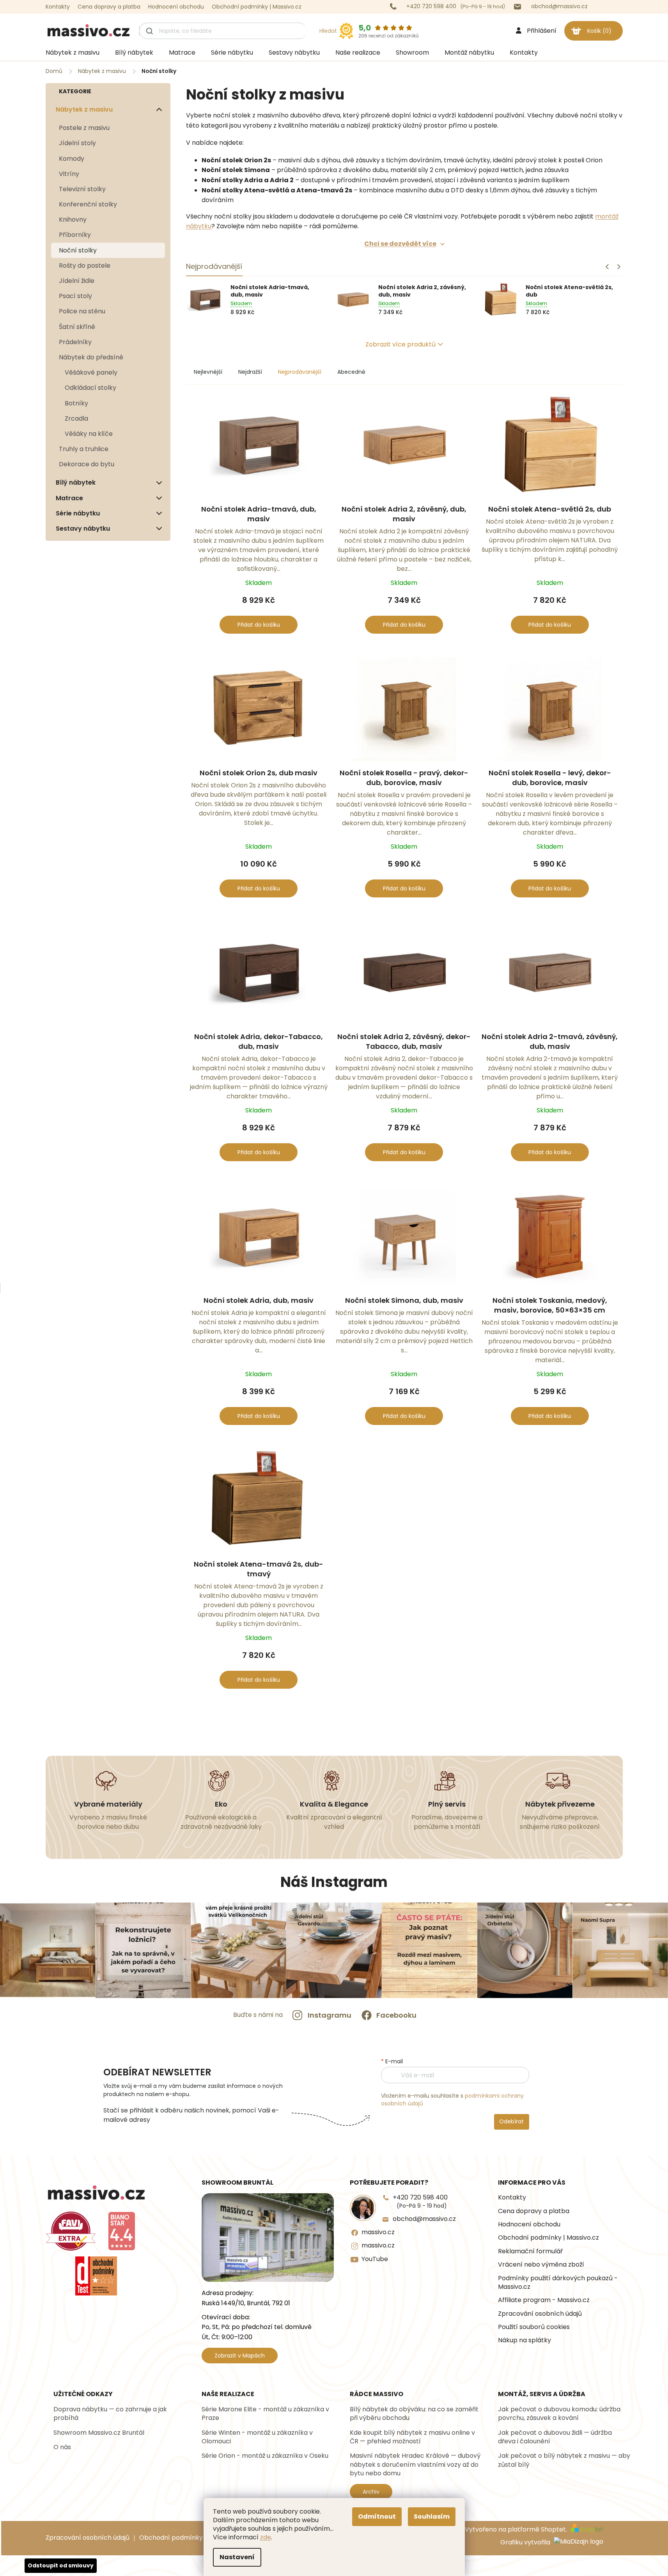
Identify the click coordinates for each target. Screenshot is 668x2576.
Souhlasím (432, 2516)
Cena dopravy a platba (109, 7)
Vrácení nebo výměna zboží (541, 2264)
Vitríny (69, 173)
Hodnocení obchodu (176, 7)
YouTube (374, 2259)
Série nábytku (78, 513)
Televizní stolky (82, 189)
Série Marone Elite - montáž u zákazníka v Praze (265, 2413)
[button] (619, 266)
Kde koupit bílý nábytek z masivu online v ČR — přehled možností (412, 2437)
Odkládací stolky (90, 387)
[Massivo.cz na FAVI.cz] (71, 2231)
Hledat (328, 31)
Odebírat (511, 2121)
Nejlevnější (208, 372)
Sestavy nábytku (83, 528)
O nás (62, 2447)
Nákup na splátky (524, 2340)
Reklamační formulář (530, 2251)
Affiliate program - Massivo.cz (544, 2300)
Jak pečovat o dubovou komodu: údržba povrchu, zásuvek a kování (559, 2413)
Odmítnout (377, 2516)
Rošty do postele (84, 265)
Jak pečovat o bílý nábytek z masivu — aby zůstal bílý (564, 2460)
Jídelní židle (76, 280)
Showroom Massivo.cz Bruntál (98, 2433)
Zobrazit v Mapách (239, 2355)
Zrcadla (76, 418)
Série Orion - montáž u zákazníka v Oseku (265, 2456)
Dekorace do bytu (86, 464)
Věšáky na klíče (89, 433)
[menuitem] (72, 52)
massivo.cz (378, 2232)
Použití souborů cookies (534, 2327)
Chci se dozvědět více (400, 243)
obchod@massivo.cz (424, 2219)
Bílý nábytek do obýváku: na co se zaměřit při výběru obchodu (414, 2413)
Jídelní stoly (77, 143)
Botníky (76, 403)
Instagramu (329, 2015)
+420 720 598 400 (420, 2201)
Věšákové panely (91, 372)
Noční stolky (78, 250)
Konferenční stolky (88, 204)
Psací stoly (75, 295)
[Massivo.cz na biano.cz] (121, 2231)
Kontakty (58, 7)
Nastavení (237, 2557)
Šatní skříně (77, 326)
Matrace (69, 498)
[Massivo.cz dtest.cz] (96, 2275)
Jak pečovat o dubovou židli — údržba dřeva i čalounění (555, 2437)
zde (265, 2537)
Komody (71, 158)
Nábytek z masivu (84, 109)
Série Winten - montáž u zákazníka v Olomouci (257, 2437)
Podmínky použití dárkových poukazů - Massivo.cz (558, 2282)
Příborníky (75, 234)
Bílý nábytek (76, 482)
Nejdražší (250, 372)
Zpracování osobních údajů (540, 2314)
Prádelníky (75, 342)
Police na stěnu (82, 311)
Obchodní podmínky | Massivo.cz (256, 7)
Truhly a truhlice (83, 448)
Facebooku (396, 2015)
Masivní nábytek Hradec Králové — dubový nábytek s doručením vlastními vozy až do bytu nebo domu (415, 2465)
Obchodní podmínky (171, 2537)
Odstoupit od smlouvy (61, 2565)
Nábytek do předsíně (91, 357)
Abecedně (351, 372)
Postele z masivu (84, 127)
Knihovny (73, 219)
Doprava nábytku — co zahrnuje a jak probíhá (110, 2413)
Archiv (371, 2492)
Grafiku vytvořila (526, 2542)
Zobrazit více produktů (400, 344)
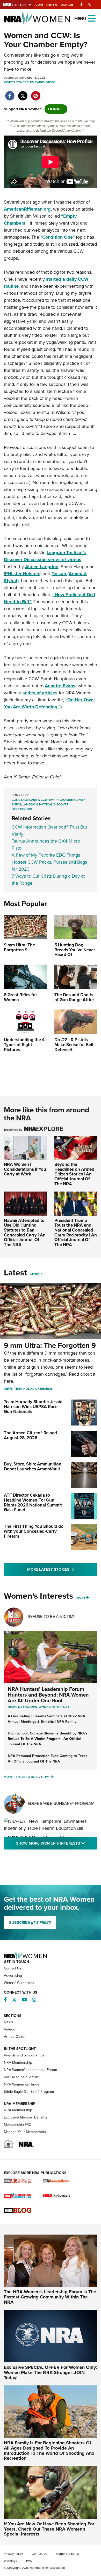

-------

Output the data exactly. Leave every picture out.

Identify the click coordinates for each target. Screenshot is 668x2576.
Souhlasím (432, 2516)
Cena dopravy a platba (109, 7)
Vrácení nebo výměna zboží (541, 2264)
Vitríny (69, 173)
Hodnocení obchodu (176, 7)
YouTube (374, 2259)
Série nábytku (78, 513)
Televizní stolky (82, 189)
Série Marone Elite - montáž u zákazníka v Praze (265, 2413)
[button] (619, 266)
Kde koupit bílý nábytek z masivu online v ČR — přehled možností (412, 2437)
Odkládací stolky (90, 387)
[Massivo.cz na FAVI.cz] (71, 2231)
Hledat (328, 31)
Odebírat (511, 2121)
Nejlevnější (208, 372)
Sestavy nábytku (83, 528)
O nás (62, 2447)
Nákup na splátky (524, 2340)
Reklamační formulář (530, 2251)
Affiliate program - Massivo.cz (544, 2300)
Jak pečovat o dubovou komodu: údržba povrchu, zásuvek a kování (559, 2413)
Odmítnout (377, 2516)
Rošty do postele (84, 265)
Jak pečovat o bílý nábytek z masivu — aby zůstal bílý (564, 2460)
Jídelní židle (76, 280)
Showroom Massivo.cz Bruntál (98, 2433)
Zobrazit v Mapách (239, 2355)
Zrcadla (76, 418)
Série Orion - montáž u zákazníka v Oseku (265, 2456)
Dekorace do bytu (86, 464)
Věšáky na klíče (89, 433)
[menuitem] (72, 52)
massivo.cz (378, 2232)
Použití souborů cookies (534, 2327)
Chci se dozvědět více (400, 243)
obchod@massivo.cz (424, 2219)
Bílý nábytek do obýváku: na co se zaměřit při výběru obchodu (414, 2413)
Jídelní stoly (77, 143)
Botníky (76, 403)
Instagramu (329, 2015)
+420 720 598 400 (420, 2201)
Věšákové panely (91, 372)
Noční stolky (78, 250)
Konferenční stolky (88, 204)
Psací stoly (75, 295)
[Massivo.cz na biano.cz] (121, 2231)
Kontakty (58, 7)
Nastavení (237, 2557)
Šatní skříně (77, 326)
Matrace (69, 498)
[Massivo.cz dtest.cz] (96, 2275)
Jak pečovat o dubovou židli — údržba dřeva i čalounění (555, 2437)
zde (265, 2537)
Komody (71, 158)
Nábytek z masivu (84, 109)
Série Winten - montáž u zákazníka v Olomouci (257, 2437)
Podmínky použití dárkových poukazů - Massivo.cz (558, 2282)
Příborníky (75, 234)
Bílý nábytek (76, 482)
Nejdražší (250, 372)
Zpracování osobních údajů (540, 2314)
Prádelníky (75, 342)
Police na stěnu (82, 311)
Obchodní podmínky | Massivo.cz (256, 7)
Truhly a truhlice (83, 448)
Facebooku (396, 2015)
Masivní nábytek Hradec Králové — dubový nábytek s doručením vlastními vozy až do bytu nebo domu (415, 2465)
Obchodní podmínky (171, 2537)
Odstoupit od smlouvy (61, 2565)
Nábytek do předsíně (91, 357)
Abecedně (351, 372)
Postele z masivu (84, 127)
Knihovny (73, 219)
Doprava nábytku — co zahrnuje a jak probíhá (110, 2413)
Archiv (371, 2492)
Grafiku vytvořila (526, 2542)
Zobrazit více produktů (400, 344)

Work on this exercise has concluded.